「標準に振り回されず、本質的なセキュリティ対策を」とべリングポイント

「セキュリティマネジメントセミナー」の基調講演において、べリングポイントの松崎剛氏は「本質的対策」の重要性を強調した。

[高橋睦美，ITmedia]

　「ガイドラインや認定基準は万能薬ではない」――10月7日、8日の2日間にわたって行われた「セキュリティマネジメントセミナー」の基調講演において、べリングポイントの松崎剛氏（テクノロジーアンドアーキテクチャソリューションズグループ マネジャー）はこのように主張した。

　松崎氏は講演の中で、しばしば誤解される事柄を取り上げ、情報セキュリティに対する企業のあるべき取り組みについて語った。

　その1つが、BS7799やISMS、プライバシーマークといった「標準」や「ガイドライン」のとらえ方だ。「『ISMSを取得したい』『プライバシーマークを取りたい』という企業はけっこう多いが、それはあまり意味のないこと。企業として本質的なセキュリティ対策を進めるためのツールとしてISMSを使い、その一環としてマークを取得する、というのが本来あるべき姿ではないか」（松崎氏）。

　もちろん、これらの標準が意味を持たないというわけではない。ただ、忘れてはならないのは、なぜそのような標準やガイドラインが定められているのかという背景や意味を理解すること。そのうえで、自社の環境や手法に合わせて標準を使いこなすことが大事だという。

　逆に言えば「『ガイドラインに書いてあるからこうやりました』というのには意味がない」（同氏）。

既存の管理手法をうまく活用

　松崎氏はまた、「情報セキュリティの歴史はまだ浅く、品質管理やプロジェクト管理といった分野に比べると十分なツールがそろっていない」点にも言及した。
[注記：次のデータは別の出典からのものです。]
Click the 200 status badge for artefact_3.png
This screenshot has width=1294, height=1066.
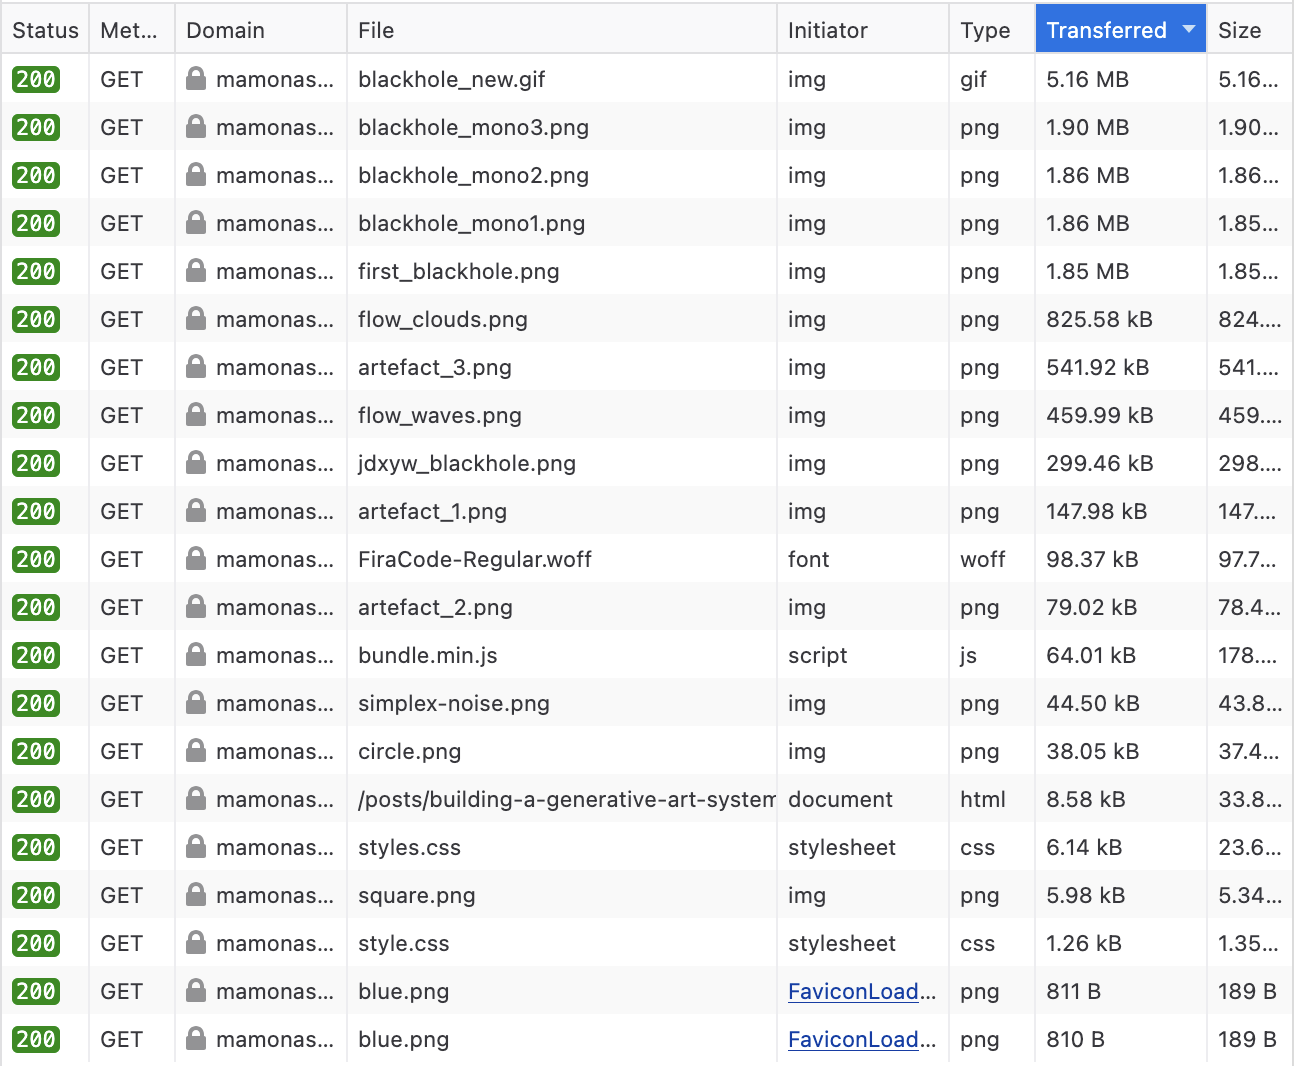click(x=36, y=367)
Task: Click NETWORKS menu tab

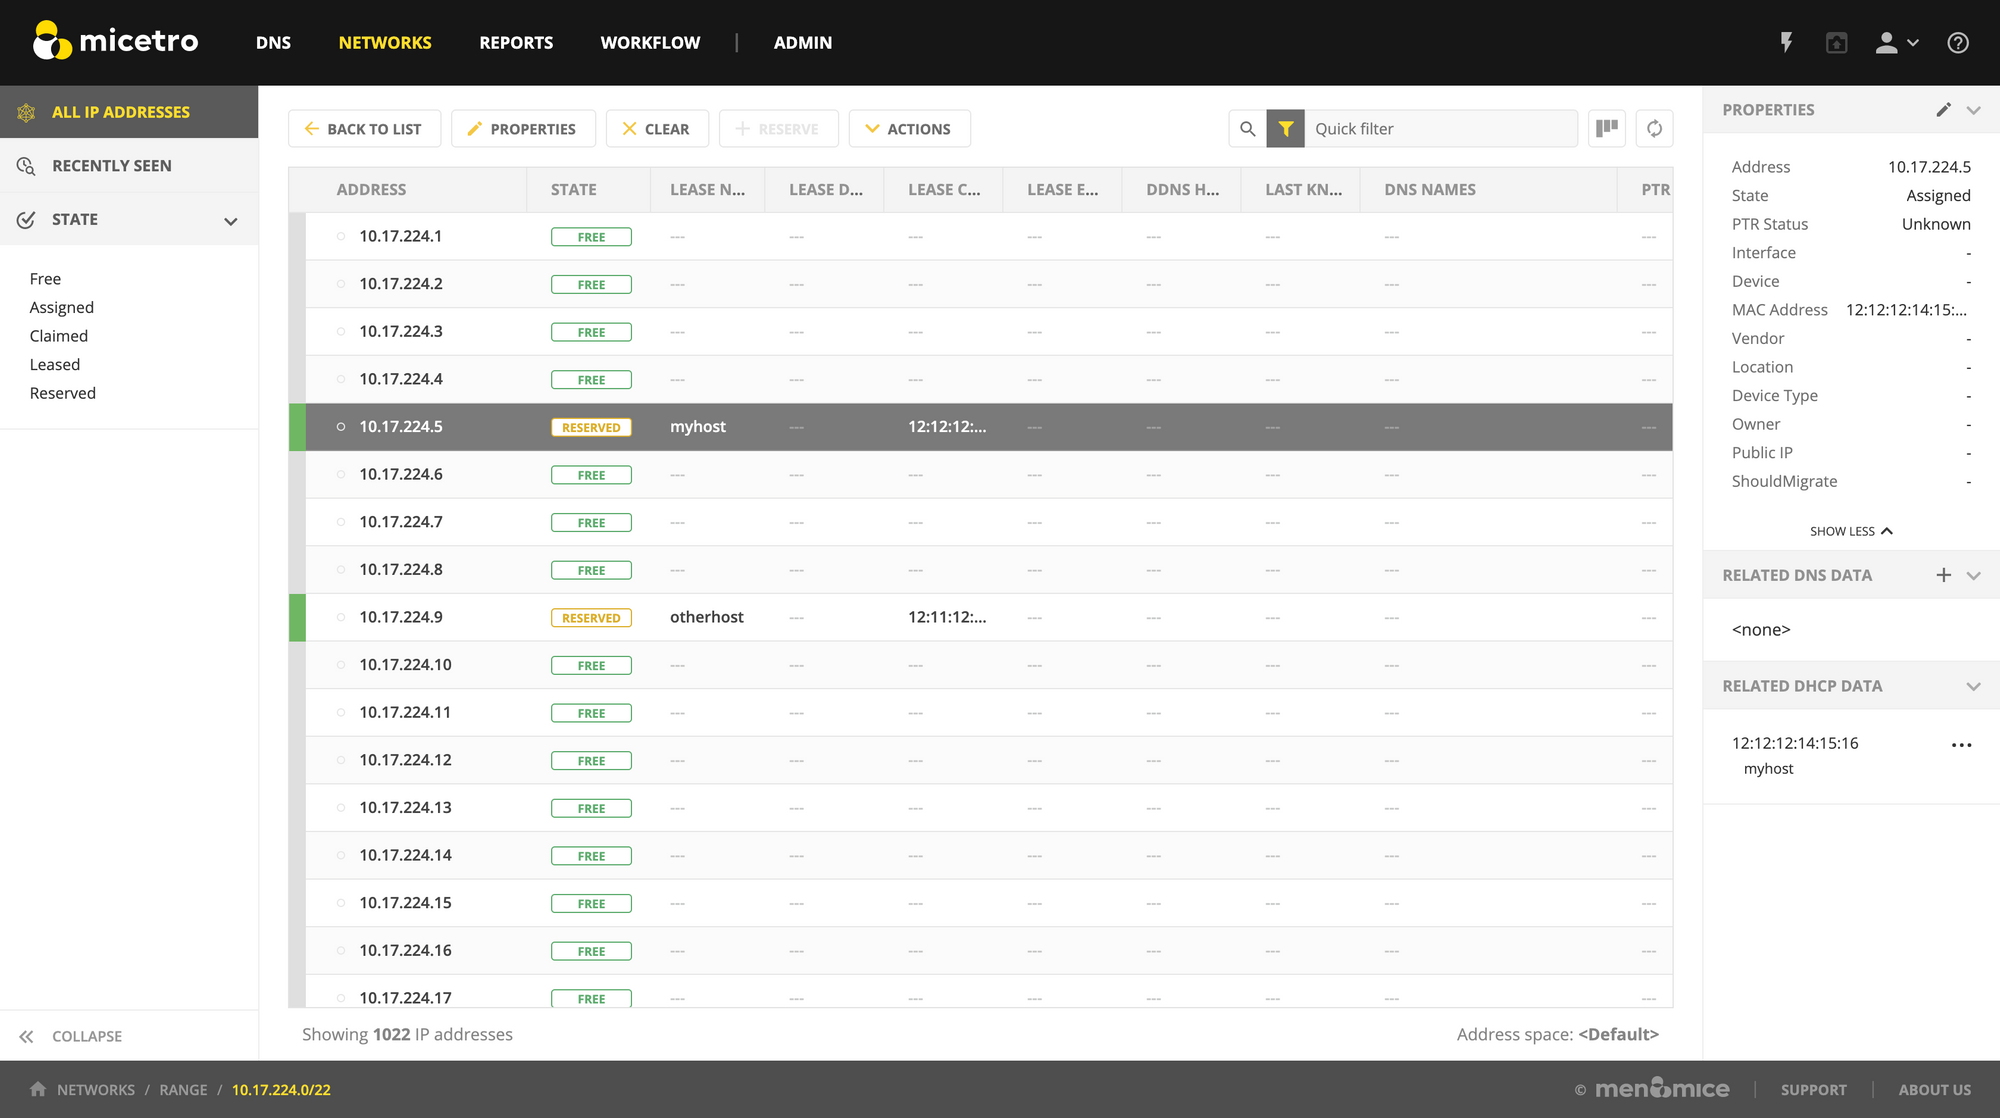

　同氏によると、情報セキュリティ管理と品質管理は「どちらも100％ということはあり得ず、非常に幅広い要素を含むという点で似ている」。万一の「事故」「事件」に対する備えであるという性質や、企業間で取引を行う際の条件になっている（セキュリティの場合は「なりつつある」段階だが）ことも共通しているし、管理手法的にも隣り合わせだとした。

　しかし「品質管理においては現状改善が重要な意味合いを持つのに対し、情報セキュリティ管理はそれの意味合いが薄い。つまり、何らかの事故が起きない限り実感されにくい性質を持っており、それゆえROI算出が求められている」（松崎氏）。しかも、情報セキュリティ管理はまだ歴史が浅く、手法が成熟するにはしばらく時間が必要だ。

　松崎氏は講演の中で、「標準＝教科書」に振り回されるのではなく、本質的な対策を取ることが重要だという点を強調したが、その際に、企業がこれまで蓄積してきた品質管理手法や統計手法、リスク管理手法が役立つという。

　「本質的な対応を進める上でのポイントの1つは、迅速性。情報資産を格付けし、それに基づいて大事なものから対応を進めることが重要だ。そしてもう1つは、周りのツールをうまく活用すること」（松崎氏）。ISMSなどのフレームワークで足りない部分は、既存の品質管理手法やプロジェクトマネジメント、数値化／統計手法や事例をうまく取り入れて補い、自社の状況に応じた本質的対策を進めるべきだとした。

　松崎氏は最後に、セキュリティ対策のROI算出が抱える課題にも触れた。セキュリティのROI算出は非常に重要だが、さまざまな要素が絡む上、事例が少ないといった要因も相まって、あまり有効な手法が存在しないのが現状だ。

　それでも、米国ではMITやスタンフォード大学、カーネギーメロン大学など大学研究機関を中心に、いくつかROSI算出手法の取り組みが進んでいるという。たとえば「品質の作り込み」の発想をセキュリティ分野に適用したり、セキュリティ投資と攻撃を受けたときの生存性との関係性を掘り下げたり、といった試みが進められているということだ。「ただ、これらをそのまま企業に適用できるかというとそうもいかない」（松崎氏）。

　一方企業サイドでは、正しい意味でのROI測定ではないが、ベンチマークを用いた同業他社との比較が行われている。また、JNSAのように、実際の事故の事例を元に、損失金額の算出テンプレート策定に取り組んでいるケースもある。ただ、これらの取り組みが確立されるまでには、まだ検討が必要そうだ。